The great blue turaco eats leaves, flowers, as well as fruit of many plant species, including those of the genera Musanga, Cissus, Ficus (such as Ficus capensis) Polyalthia, Heisteria, Dacryodes, Pachypodanthium, Uapaca, Strombosia, Trichilia, Drypetes, Viscum, Beilschmiedia, Coelocaryon, Croton, and Pycnanthus. In Kenya, it has been recorded eating mitzeeri (Bridelia micrantha) in April, loquat (Eriobotrya japonica) in July, guava (Psidium guajava) in September and Cordia africana over November and December. Fieldwork in Rwanda revealed leaves constituted around 25% of its diet, being eaten more often when fruit is less abundant. The species also play a role in seed dispersal as it generally passes seed in its faeces some distance from parent trees.

===Breeding===
The species nests in trees between 8 and 25 m above the ground, and the nest is a platform of sticks. Both sexes incubate the clutch of two (rarely one or three) eggs over 29–31 days. The eggs are white or greenish-white and almost round, measuring 46–50 mm by 41–43 mm (1.8–2.0 in by 1.6–1.7 in).

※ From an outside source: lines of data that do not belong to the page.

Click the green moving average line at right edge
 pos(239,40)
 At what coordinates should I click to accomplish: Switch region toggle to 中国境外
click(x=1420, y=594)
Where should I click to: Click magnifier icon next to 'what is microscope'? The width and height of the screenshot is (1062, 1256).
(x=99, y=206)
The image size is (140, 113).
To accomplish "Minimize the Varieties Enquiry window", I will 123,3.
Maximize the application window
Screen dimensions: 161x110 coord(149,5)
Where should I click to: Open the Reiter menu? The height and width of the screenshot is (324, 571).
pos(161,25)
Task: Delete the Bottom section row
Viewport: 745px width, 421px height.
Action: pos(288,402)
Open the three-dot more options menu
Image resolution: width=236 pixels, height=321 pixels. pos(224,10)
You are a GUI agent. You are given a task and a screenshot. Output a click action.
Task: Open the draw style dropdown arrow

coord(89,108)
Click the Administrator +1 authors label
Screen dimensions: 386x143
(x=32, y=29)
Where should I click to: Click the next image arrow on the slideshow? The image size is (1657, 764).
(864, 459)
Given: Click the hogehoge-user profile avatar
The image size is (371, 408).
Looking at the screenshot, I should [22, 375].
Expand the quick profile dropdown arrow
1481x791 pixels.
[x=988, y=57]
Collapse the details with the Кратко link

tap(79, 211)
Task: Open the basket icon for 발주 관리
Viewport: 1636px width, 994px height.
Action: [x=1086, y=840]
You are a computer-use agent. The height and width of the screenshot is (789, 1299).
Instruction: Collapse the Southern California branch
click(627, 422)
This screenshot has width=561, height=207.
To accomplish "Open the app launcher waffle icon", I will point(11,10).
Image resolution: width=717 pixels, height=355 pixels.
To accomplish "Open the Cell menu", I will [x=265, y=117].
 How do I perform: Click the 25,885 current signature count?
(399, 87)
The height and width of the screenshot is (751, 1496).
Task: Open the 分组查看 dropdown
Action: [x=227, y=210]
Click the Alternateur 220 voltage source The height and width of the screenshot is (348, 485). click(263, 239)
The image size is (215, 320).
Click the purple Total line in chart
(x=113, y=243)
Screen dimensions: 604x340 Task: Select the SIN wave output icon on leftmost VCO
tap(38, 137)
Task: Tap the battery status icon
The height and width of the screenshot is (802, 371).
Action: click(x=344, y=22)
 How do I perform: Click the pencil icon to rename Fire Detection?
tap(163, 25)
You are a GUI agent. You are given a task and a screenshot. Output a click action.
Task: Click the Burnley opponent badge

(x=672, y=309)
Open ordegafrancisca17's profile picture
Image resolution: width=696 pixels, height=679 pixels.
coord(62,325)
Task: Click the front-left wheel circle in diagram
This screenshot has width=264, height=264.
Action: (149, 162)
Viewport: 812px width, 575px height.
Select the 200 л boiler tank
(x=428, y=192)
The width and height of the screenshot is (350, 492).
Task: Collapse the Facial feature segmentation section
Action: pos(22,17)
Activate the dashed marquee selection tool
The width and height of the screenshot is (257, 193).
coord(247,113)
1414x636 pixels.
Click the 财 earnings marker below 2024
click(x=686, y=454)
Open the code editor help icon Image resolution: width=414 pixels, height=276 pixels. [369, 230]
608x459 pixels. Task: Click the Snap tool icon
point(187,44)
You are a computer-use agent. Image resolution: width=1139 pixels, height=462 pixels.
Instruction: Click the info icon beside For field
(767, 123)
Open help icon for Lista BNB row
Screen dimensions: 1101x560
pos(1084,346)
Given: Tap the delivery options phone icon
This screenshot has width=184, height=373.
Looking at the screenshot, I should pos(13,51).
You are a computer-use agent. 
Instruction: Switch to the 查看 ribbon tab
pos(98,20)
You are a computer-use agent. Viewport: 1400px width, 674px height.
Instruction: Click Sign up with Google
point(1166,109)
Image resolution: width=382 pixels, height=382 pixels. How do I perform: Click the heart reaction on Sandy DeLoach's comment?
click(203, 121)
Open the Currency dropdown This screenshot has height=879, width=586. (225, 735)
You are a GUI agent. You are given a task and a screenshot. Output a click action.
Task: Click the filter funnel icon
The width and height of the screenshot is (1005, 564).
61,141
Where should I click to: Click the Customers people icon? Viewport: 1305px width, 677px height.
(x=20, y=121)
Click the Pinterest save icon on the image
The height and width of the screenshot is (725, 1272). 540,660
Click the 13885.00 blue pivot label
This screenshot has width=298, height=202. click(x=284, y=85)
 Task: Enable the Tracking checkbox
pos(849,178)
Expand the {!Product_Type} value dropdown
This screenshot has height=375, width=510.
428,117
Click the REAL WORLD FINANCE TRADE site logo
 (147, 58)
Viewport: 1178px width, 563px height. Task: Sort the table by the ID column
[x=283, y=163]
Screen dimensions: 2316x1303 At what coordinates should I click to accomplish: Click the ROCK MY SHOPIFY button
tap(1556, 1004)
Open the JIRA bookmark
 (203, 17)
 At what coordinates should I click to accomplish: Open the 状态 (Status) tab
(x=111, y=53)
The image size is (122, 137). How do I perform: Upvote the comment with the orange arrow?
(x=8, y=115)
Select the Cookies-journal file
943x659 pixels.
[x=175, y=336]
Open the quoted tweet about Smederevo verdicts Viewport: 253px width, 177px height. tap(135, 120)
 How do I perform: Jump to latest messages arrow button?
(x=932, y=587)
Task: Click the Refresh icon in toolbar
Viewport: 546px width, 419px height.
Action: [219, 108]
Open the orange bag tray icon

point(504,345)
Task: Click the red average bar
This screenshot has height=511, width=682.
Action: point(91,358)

==Interactions with humans==
Highly regarded as food in West Africa, it is often hunted and eaten by local people. The BaMbala and related tribes around the town of Kikwit in the DRC, call the great blue turaco kolonvo. The meat is popular in smaller villages, and the long tail feathers are prized for decorations. The Mbuti people of the Ituri Rainforest in the Democratic Republic of the Congo consider the great blue turaco (which they call kulkoko) to be associated with okapis, which they would warn of danger by calling loudly. They also believe that eating the species while pregnant may result in a difficult delivery or birth deformity. It is also a clan totem animal and as such, cannot be eaten by members of that clan; if they do eat it their teeth are said to fall out.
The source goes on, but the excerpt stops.